Temperature dependence in electronic energy transfer steps within light-harvesting antenna trimers from photosystem II was investigated by studying Chl a pump-probe anisotropy decays at several wavelengths from 675 to 682 nm. The anisotropy lifetime is markedly sensitive to temperature at the longest wavelengths (680-682 nm), increasing by factors of 5 to 6 as the trimers are cooled from room temperature to 13 K. The temperature dependence is muted at 677 and 675 nm. This behavior is modeled using simulations of temperature-broadened Chl a absorption and fluorescence spectra in spectral overlap calculations of Forster energy transfer rates.
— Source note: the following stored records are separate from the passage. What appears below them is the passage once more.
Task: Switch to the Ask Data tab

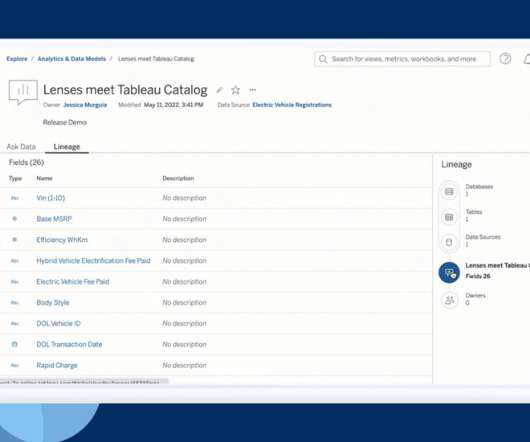Action: [21, 147]
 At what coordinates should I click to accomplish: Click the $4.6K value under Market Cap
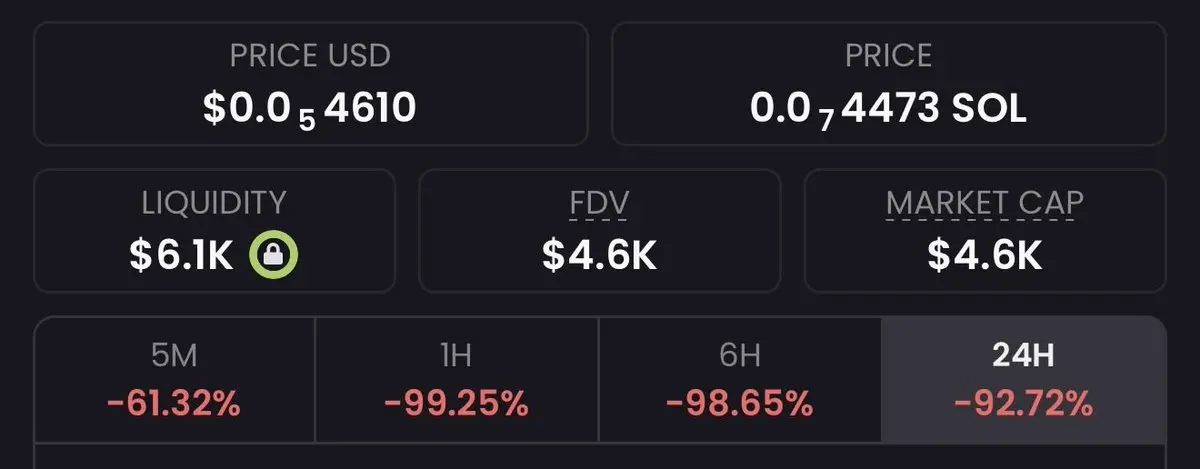click(984, 256)
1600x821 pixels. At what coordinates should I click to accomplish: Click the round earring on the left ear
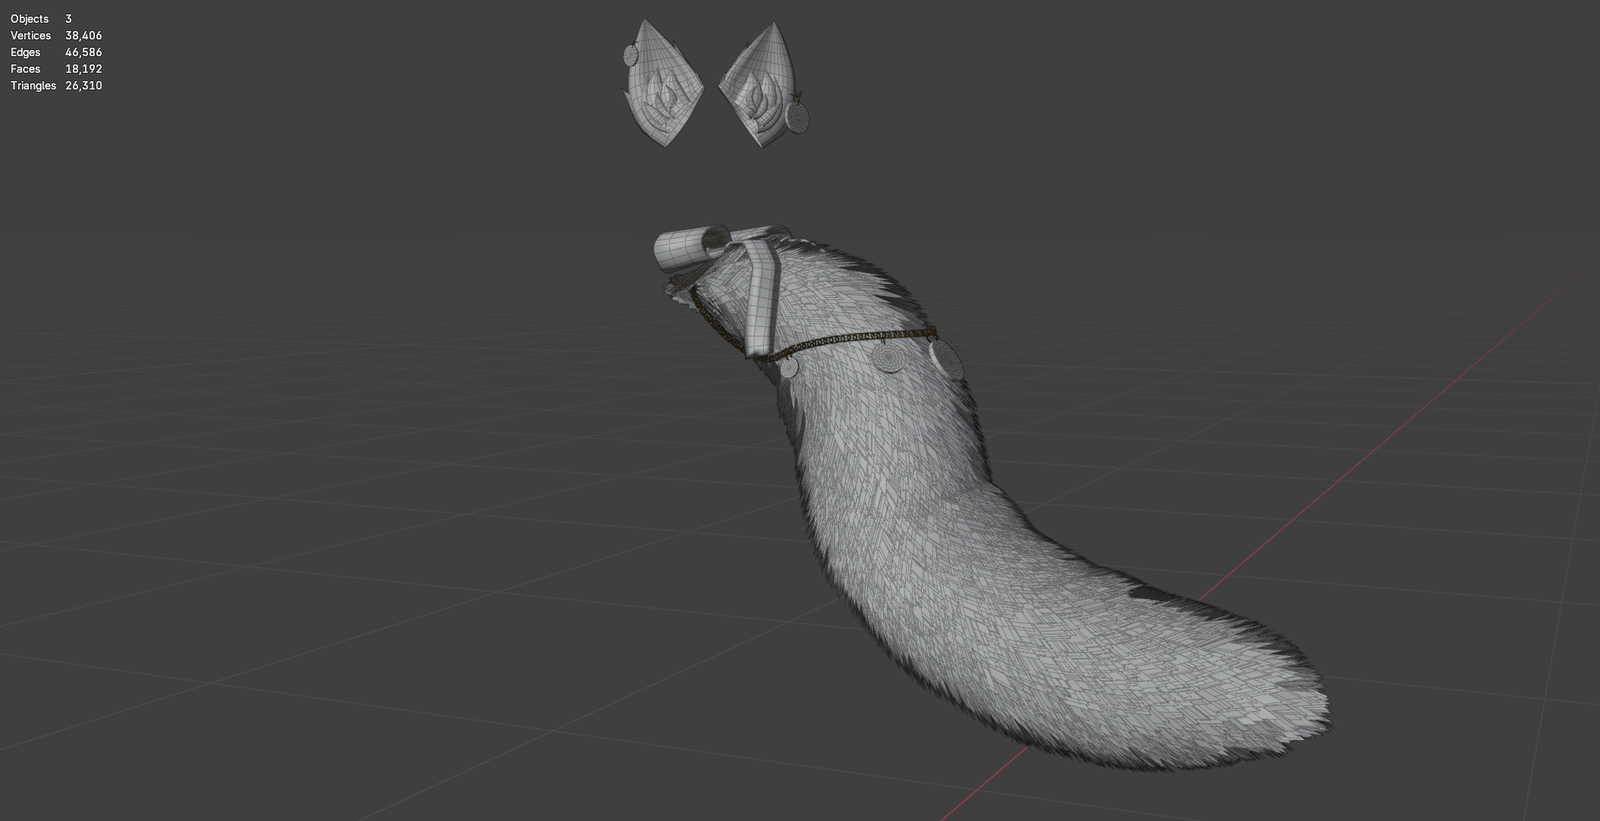point(632,55)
In this model, the 680 nm anisotropy decays are dominated by uphill energy transfers from 680 nm Chl a pigments at the red edge of the LHC-II spectrum; the 675 nm anisotropy decays reflect a statistical average of uphill and downhill energy transfers from 676-nm pigments. The measured temperature dependence is consistent with essentially uncorrelated inhomogeneous broadening of donor and acceptor Chl a pigments.